Optimizing Member Variable Order in C++

Optimizing member variable order in C++

Two issues here:

Whether and when keeping certain fields together is an optimization.
How to do actually do it.

The reason that it might help, is that memory is loaded into the CPU cache in chunks called "cache lines". This takes time, and generally speaking the more cache lines loaded for your object, the longer it takes. Also, the more other stuff gets thrown out of the cache to make room, which slows down other code in an unpredictable way.

The size of a cache line depends on the processor. If it is large compared with the size of your objects, then very few objects are going to span a cache line boundary, so the whole optimization is pretty irrelevant. Otherwise, you might get away with sometimes only having part of your object in cache, and the rest in main memory (or L2 cache, perhaps).
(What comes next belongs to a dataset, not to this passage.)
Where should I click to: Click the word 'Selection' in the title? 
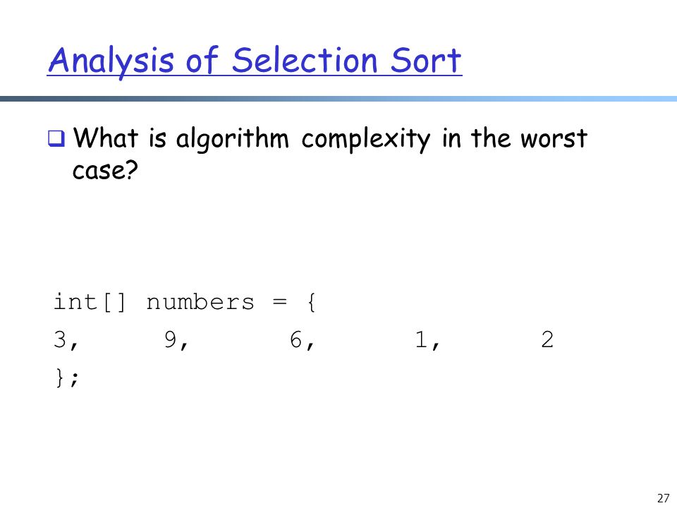[305, 60]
It's a good thing if your most common operations (the ones which access the commonly-used fields) use as little cache as possible for the object, so grouping those fields together gives you a better chance of this happening.

The general principle is called "locality of reference". The closer together the different memory addresses are that your program accesses, the better your chances of getting good cache behaviour. It's often difficult to predict performance in advance: different processor models of the same architecture can behave differently, multi-threading means you often don't know what's going to be in the cache, etc. But it's possible to talk about what's likely to happen, most of the time. If you want to know anything, you generally have to measure it.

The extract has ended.